In the past, iVillage has achieved cost reductions through increased
managerial efficiencies and several expense reduction initiatives targeted at
certain expenses, including without limitation, reduced advertising, reduced
lease commitments, targeted staff reductions and reduced company employee
benefit plan costs.

In February 2003, iVillage announced an expense reduction initiative
with the goal of reducing annualized costs by up to $10.0 million. To date,
iVillage has recognized and/or achieved approximately $8.5 million of these
savings, primarily through the renegotiation of iVillage's New York real estate
lease and contracts with third-party vendors, as well as employee staff
reductions.

24


Based on current internal projections, iVillage no longer expects to be
able to maintain a cash balance at December 31, 2003 comparable to its cash
balance at December 31, 2002, primarily due to previously incurred or
anticipated cash expenditures relating to the renegotiation of iVillage's New
York real estate lease, certain investments in iVillage's infrastructure,
research initiatives, and other restructuring costs. Despite the short-term
negative impact of these expenditures on iVillage's cash balance, iVillage
believes that these costs improve iVillage's long-term liquidity outlook by
contributing to revenue growth opportunities and significantly reducing
annualized operating expenses.

Additionally, IVPN currently broadcasts The Newborn Channel and The
Newborn Channel-Spanish to most participating hospitals via satellite. This
satellite is scheduled to go offline at the end of 2004. IVPN is currently
exploring the conversion of participating hospitals from the satellite
television network broadcast to an in-hospital digital delivery system. iVillage
anticipates that the subscription fees to be received from the hospitals will
cover the cost of the new equipment required by the conversion.

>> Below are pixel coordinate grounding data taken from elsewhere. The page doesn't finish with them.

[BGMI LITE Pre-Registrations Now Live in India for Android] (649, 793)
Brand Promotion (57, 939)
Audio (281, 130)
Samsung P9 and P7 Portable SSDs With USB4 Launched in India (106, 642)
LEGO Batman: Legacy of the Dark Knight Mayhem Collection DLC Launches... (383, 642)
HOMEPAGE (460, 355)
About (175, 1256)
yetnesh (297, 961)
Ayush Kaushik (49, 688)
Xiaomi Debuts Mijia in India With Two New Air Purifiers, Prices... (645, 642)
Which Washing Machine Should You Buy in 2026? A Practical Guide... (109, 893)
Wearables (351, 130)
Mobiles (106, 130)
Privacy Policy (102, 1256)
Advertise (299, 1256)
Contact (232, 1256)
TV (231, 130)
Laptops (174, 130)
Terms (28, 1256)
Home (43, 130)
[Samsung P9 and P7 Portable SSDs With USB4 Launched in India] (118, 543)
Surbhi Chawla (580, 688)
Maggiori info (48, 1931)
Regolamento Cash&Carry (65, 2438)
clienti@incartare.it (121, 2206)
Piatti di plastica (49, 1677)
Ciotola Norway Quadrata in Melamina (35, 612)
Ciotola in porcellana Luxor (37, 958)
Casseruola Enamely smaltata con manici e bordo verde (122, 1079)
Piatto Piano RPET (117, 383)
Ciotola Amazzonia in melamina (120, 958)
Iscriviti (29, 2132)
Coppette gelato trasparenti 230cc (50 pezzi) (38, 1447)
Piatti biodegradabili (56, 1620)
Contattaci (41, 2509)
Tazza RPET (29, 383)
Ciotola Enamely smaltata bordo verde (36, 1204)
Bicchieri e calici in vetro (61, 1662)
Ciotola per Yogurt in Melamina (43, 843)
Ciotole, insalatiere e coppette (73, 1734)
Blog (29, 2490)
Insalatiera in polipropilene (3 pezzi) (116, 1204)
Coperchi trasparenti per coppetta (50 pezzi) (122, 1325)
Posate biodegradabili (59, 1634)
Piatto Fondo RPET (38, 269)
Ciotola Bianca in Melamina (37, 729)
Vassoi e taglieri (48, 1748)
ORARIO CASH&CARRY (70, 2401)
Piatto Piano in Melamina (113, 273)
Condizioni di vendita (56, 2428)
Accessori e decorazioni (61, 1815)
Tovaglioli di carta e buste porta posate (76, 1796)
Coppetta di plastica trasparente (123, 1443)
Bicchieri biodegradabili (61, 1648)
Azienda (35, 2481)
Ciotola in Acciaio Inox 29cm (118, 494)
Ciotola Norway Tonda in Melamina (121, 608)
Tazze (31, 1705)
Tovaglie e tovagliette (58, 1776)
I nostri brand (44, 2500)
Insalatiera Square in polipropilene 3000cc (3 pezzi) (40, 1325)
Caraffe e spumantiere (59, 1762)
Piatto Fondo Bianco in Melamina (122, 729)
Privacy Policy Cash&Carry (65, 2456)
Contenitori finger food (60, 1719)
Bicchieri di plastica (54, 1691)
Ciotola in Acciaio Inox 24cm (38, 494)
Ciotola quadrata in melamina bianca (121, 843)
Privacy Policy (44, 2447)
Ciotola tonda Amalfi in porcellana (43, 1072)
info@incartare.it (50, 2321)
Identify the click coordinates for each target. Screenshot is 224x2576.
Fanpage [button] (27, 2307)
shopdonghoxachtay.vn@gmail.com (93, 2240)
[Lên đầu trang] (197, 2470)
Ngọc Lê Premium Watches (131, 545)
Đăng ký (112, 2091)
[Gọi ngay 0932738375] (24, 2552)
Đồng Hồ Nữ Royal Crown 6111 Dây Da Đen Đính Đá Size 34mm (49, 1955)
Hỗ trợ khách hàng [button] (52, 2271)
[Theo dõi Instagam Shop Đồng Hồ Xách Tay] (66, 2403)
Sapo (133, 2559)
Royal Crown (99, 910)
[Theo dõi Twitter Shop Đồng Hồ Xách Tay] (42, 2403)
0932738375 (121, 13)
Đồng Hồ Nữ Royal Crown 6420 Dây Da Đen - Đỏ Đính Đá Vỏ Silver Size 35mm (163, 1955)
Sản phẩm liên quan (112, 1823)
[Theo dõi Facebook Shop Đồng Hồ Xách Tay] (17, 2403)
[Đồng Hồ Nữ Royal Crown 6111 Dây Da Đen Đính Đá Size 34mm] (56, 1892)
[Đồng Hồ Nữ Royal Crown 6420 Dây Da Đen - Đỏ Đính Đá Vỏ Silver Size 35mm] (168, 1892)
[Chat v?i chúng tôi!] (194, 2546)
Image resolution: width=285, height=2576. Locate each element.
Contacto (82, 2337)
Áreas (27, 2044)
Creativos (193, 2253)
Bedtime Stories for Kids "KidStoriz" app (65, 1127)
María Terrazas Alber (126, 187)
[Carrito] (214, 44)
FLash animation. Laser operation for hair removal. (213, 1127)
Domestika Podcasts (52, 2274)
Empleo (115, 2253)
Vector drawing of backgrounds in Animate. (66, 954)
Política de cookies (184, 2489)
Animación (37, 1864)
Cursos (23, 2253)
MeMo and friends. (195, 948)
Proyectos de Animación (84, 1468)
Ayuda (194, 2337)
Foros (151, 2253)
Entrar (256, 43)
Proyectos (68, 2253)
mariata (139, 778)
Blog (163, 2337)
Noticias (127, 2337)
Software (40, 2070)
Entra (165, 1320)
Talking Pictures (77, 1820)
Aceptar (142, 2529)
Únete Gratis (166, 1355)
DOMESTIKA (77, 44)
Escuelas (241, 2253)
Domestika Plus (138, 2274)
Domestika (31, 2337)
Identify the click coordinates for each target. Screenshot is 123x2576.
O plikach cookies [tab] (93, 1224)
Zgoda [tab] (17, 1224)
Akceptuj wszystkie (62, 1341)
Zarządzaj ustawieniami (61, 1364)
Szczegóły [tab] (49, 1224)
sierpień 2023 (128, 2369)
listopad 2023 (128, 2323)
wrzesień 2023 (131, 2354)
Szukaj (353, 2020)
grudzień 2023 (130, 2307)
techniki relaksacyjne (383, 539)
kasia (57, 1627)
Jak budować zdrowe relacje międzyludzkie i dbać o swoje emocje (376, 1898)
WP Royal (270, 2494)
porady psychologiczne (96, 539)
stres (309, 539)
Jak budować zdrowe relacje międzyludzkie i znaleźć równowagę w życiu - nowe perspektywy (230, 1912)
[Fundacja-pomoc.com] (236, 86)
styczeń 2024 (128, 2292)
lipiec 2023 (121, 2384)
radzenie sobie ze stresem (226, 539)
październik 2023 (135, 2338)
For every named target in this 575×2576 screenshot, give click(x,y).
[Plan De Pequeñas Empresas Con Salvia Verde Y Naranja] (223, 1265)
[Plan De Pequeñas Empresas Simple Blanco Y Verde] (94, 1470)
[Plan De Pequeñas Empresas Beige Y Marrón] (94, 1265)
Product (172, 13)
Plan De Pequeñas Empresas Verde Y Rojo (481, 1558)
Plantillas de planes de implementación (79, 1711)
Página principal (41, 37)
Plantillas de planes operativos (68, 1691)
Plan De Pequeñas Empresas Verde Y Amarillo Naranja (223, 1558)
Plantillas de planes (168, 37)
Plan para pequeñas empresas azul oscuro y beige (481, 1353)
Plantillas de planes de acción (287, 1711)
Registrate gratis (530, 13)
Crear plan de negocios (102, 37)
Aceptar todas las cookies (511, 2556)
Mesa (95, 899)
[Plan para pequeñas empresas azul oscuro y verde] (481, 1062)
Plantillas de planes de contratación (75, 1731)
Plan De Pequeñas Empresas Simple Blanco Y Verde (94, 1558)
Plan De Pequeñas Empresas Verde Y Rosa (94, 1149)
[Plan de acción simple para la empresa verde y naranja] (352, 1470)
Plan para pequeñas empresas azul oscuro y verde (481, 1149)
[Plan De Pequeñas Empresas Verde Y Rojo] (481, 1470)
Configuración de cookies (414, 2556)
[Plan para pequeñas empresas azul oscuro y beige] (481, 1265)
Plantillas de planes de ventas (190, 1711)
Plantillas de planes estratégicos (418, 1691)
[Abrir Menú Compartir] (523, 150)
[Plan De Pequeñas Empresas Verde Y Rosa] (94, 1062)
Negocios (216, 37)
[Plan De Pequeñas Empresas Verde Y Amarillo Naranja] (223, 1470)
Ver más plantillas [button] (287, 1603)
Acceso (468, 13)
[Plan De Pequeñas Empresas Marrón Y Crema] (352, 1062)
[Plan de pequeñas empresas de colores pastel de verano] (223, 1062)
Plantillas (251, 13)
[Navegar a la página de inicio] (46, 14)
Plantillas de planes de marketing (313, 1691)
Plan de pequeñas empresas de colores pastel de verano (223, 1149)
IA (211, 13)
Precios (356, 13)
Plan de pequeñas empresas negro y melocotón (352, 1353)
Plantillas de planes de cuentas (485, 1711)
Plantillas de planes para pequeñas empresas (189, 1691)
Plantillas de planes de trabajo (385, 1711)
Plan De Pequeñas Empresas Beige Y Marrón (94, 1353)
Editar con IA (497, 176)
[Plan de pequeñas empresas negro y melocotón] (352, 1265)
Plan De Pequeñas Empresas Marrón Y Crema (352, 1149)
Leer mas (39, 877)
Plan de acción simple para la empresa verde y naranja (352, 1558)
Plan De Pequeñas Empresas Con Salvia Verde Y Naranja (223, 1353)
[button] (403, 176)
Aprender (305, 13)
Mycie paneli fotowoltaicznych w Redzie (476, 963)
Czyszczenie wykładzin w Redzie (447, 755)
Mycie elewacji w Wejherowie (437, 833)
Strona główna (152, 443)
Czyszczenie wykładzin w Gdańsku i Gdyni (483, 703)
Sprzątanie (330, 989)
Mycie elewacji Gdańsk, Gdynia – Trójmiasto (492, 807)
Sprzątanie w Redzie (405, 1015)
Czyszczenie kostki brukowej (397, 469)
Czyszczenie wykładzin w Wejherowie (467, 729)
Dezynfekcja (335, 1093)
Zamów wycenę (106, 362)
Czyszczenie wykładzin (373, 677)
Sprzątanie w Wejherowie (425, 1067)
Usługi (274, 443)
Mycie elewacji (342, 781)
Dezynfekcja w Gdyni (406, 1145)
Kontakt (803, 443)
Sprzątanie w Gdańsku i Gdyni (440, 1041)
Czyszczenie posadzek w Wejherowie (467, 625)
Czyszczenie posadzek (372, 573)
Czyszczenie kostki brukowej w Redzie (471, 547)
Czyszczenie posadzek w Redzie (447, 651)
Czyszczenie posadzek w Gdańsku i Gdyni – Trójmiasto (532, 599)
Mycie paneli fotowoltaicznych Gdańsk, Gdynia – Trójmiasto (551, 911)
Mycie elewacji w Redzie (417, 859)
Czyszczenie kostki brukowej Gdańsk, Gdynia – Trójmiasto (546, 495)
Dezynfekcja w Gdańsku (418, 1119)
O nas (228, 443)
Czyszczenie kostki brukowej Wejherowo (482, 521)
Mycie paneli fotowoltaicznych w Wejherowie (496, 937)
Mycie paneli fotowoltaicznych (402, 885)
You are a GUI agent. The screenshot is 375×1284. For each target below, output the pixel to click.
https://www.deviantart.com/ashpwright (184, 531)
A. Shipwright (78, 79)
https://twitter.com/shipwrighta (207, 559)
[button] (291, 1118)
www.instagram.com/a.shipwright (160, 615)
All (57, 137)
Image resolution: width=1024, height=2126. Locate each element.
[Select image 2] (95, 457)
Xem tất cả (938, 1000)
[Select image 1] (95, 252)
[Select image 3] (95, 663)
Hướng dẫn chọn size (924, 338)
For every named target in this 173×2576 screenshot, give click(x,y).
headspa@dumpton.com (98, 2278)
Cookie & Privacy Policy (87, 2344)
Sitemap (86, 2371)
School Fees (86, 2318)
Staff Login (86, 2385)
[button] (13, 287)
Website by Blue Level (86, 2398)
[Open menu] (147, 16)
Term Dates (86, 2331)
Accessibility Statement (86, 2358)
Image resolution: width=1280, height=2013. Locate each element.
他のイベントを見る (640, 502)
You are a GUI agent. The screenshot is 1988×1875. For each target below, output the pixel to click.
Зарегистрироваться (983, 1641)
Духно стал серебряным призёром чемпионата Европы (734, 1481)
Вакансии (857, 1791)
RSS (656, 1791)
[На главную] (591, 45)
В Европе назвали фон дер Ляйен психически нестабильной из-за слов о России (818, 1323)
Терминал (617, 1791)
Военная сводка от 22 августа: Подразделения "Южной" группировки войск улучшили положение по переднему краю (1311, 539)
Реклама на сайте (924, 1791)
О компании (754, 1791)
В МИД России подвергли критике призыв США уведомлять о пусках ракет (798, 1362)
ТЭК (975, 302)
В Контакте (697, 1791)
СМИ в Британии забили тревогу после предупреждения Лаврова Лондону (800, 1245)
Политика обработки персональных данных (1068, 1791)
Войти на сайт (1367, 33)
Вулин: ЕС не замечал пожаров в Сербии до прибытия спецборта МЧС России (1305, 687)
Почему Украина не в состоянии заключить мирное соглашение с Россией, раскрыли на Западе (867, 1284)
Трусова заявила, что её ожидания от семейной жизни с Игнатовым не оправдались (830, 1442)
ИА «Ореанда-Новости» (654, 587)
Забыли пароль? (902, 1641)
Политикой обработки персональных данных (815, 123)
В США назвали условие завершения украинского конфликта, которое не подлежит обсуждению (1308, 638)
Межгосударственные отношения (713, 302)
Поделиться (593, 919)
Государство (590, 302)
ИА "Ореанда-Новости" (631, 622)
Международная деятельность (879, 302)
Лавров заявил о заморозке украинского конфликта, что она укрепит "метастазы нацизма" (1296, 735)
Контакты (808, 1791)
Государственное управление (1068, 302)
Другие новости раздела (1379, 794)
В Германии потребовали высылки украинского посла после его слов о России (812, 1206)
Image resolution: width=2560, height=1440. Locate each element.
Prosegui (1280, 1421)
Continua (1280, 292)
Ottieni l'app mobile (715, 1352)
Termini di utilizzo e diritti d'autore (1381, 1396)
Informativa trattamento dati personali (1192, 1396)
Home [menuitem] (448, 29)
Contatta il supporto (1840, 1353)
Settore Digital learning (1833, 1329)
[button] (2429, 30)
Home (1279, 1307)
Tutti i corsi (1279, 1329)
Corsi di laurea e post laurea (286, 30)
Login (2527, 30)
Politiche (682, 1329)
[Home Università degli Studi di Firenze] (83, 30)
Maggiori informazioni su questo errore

Net cash used in operating activities increased to approximately $1.7
million for the three months ended September 30, 2003, from approximately $1.2
million for the comparable period in 2002. Net cash used in operating activities
increased to approximately $6.1 million for the nine months ended September 30,
2003, from approximately $5.8 million for the corresponding period in 2002. The
increase in net cash used in operating activities for the nine months ended
September 30, 2003, compared to the comparable period in 2002, was primarily due
to an increase in net loss less adjustments, an increase in prepaid rent and a
lower inflow of cash from accounts receivable of approximately $6.0 million,
$3.7 million and $1.8 million, respectively. These amounts were offset by a
larger decrease in accounts payable and accrued expenses in 2002 of
approximately $7.6 million and a larger utilization of restricted cash and other
assets in 2003 of approximately $3.7 million, primarily due to the surrender of
restricted cash to the landlord in consideration of iVillage's lease
renegotiation.

Net cash used in investing activities was approximately $0.3 million
and $0.4 million for the three and nine months ended September 30, 2003,
respectively. This compares to net cash used in investing activities of
approximately $1.1 million and $1.7 million for the three and nine months ended
September 30, 2002, respectively. The overall decrease in net cash used in
investing activities for the nine months ended September 30, 2003 compared to
the comparable period in 2002 resulted from cash received in connection with the
revised license agreement with Tesco of approximately $0.6 million in 2003 and
cash paid for the acquisition of Promotions.com in 2002 of $0.9 million, offset
by higher fixed asset and intangible asset purchases in 2003 of approximately
$0.1 million and $0.2 million, respectively.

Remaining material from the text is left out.